I know that this is not a story with a clear, definite beginning and ending, with intriguing plot line but abuse is never a straight line. Is like forcing a cat into a bag and keep it there. Is every story the same? They may seem similar, low self-esteem, invisible people, people who take advantage of other's weaknesses in order to make up for their own problems. Do I think that LGBT people are bad because of my experience? Definitely not. Anyone can be abusive and anyone can be a victim. Anyone.

Am I better person because of my experience? Nope. I survived that and it takes me years to heal. I didn't have any relationship after that and I gave up on the idea of ever trust a sexual partner again. You leave something bad beside you but the marks are always there. It's not like, ok I had some bad vacations over there, let's try something new this time. It shapes your personality, your trust in people, your willingness to take chances.

I know that some people may think now "why don't you try psychotherapy". Believe me I know what a therapist would tell me.
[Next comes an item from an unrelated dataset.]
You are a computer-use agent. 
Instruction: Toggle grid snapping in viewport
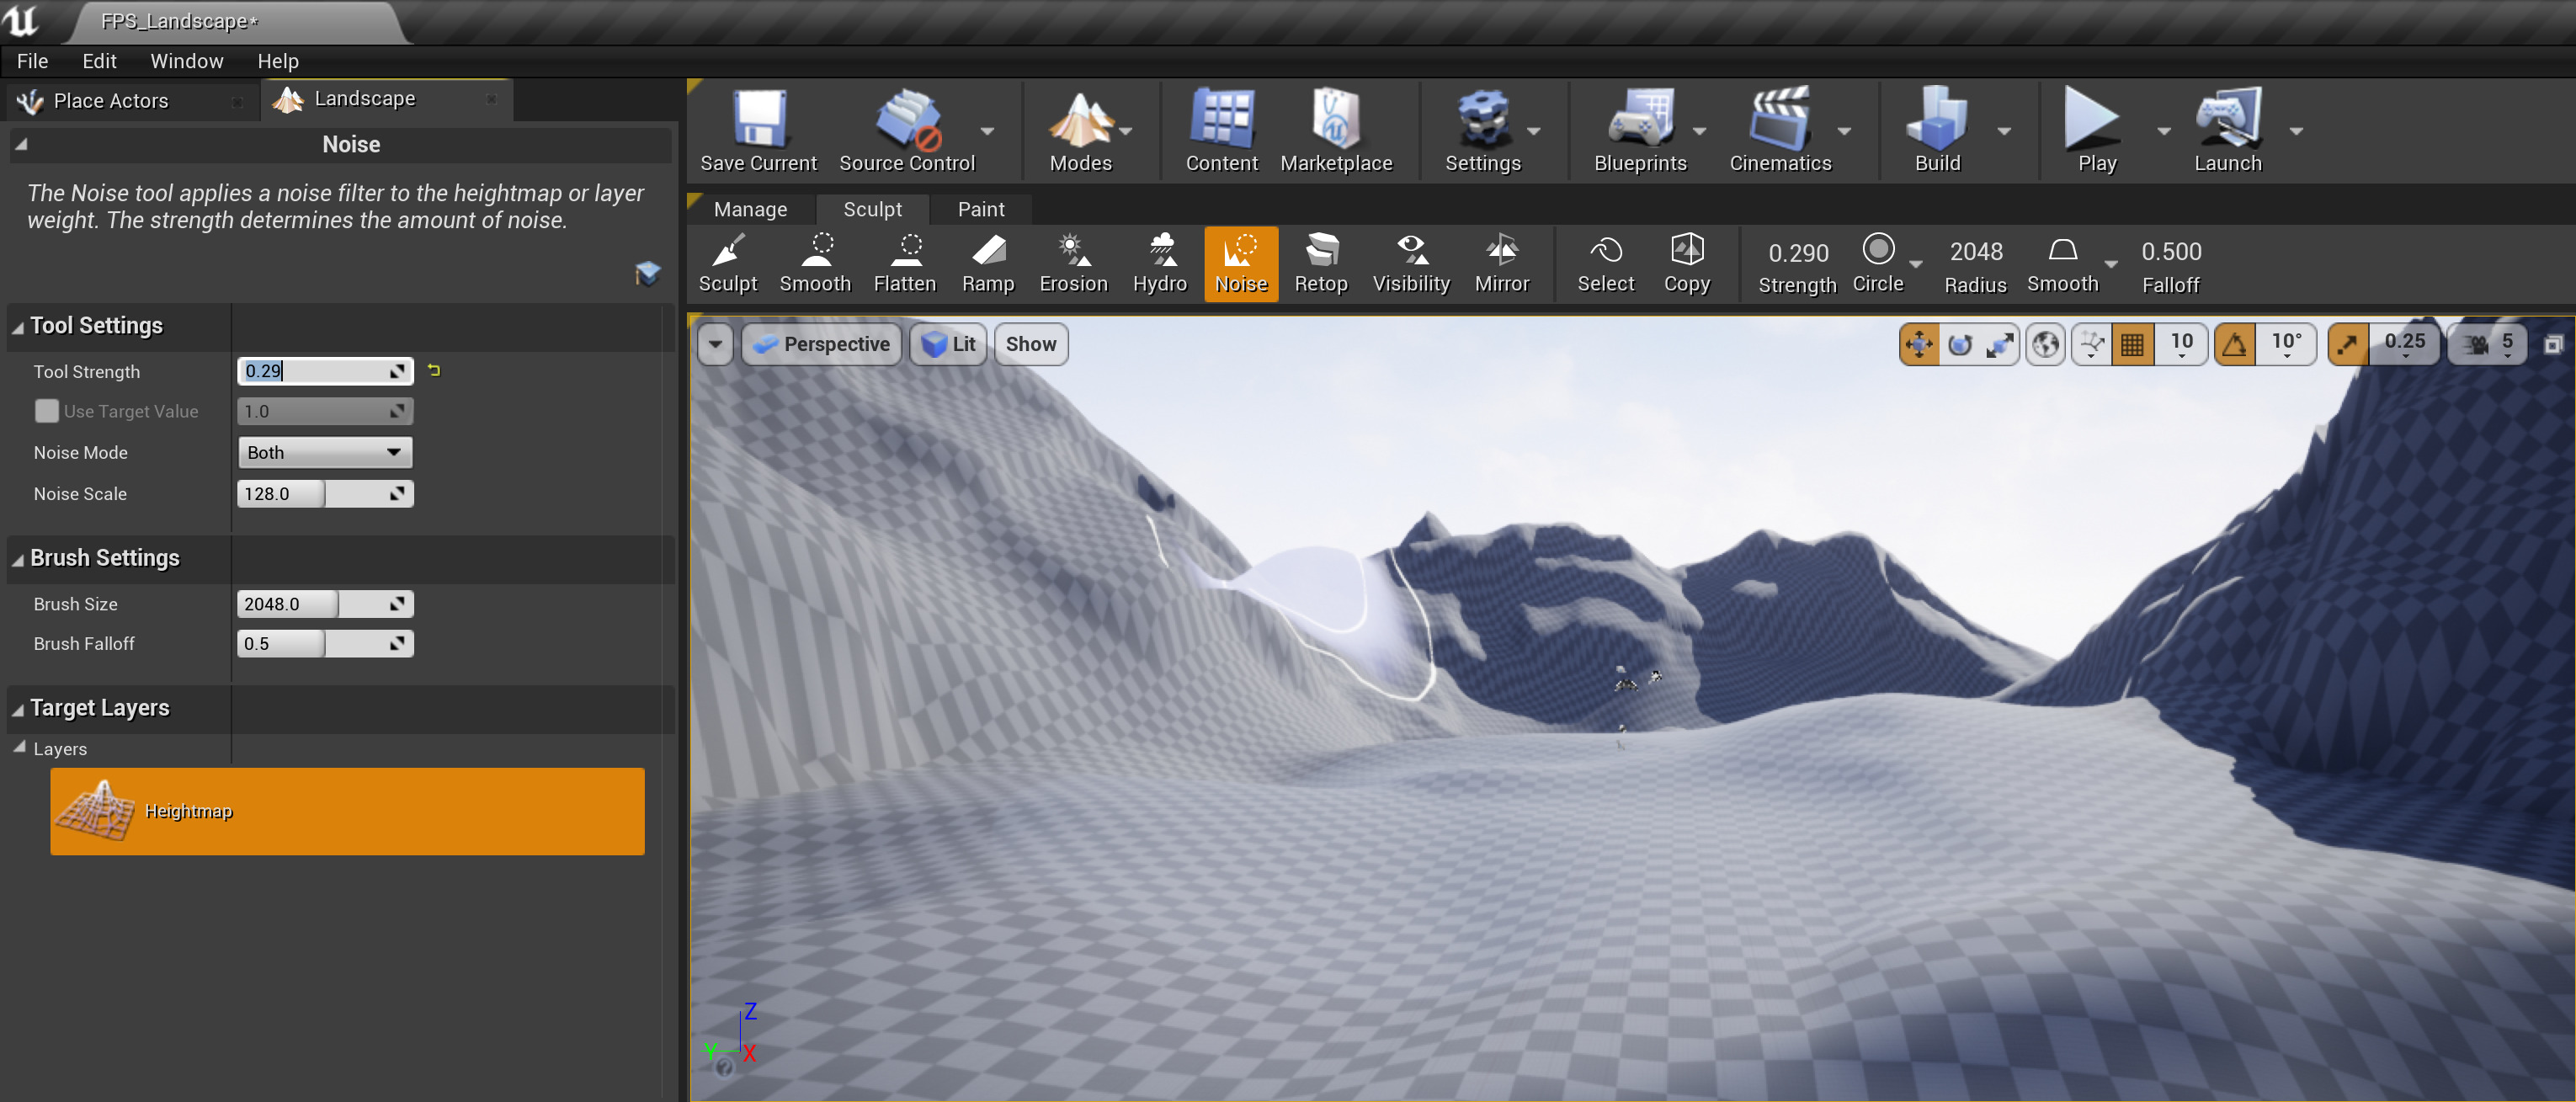pos(2131,344)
I have said all those words to other people. It's like an amputation. You may have a phantom limb pain but you will never grow another limb again.

So there is nothing fancy about domestic abuse. It's nothing like a thriller you watch and then you turn off your tv and you just go on your life. There is nothing fancy about bad boys and girls that live their time to the fullest and we forgive them because they are beautiful and we read their storied covered with our blanker holding a cup of hot chocolate. If I could ask you for something is not to take my words as a message to what you can do in a similar situation; all that I can say is reach out for help from your friends and family. All I want to ask you is one simple thing... make those people like me visible. Whenever you see someone like me, offer your hand, your ear, your time, your help.

Why?

Because when you are invisible you feel hopeless and that's the most dangerous feeling of all.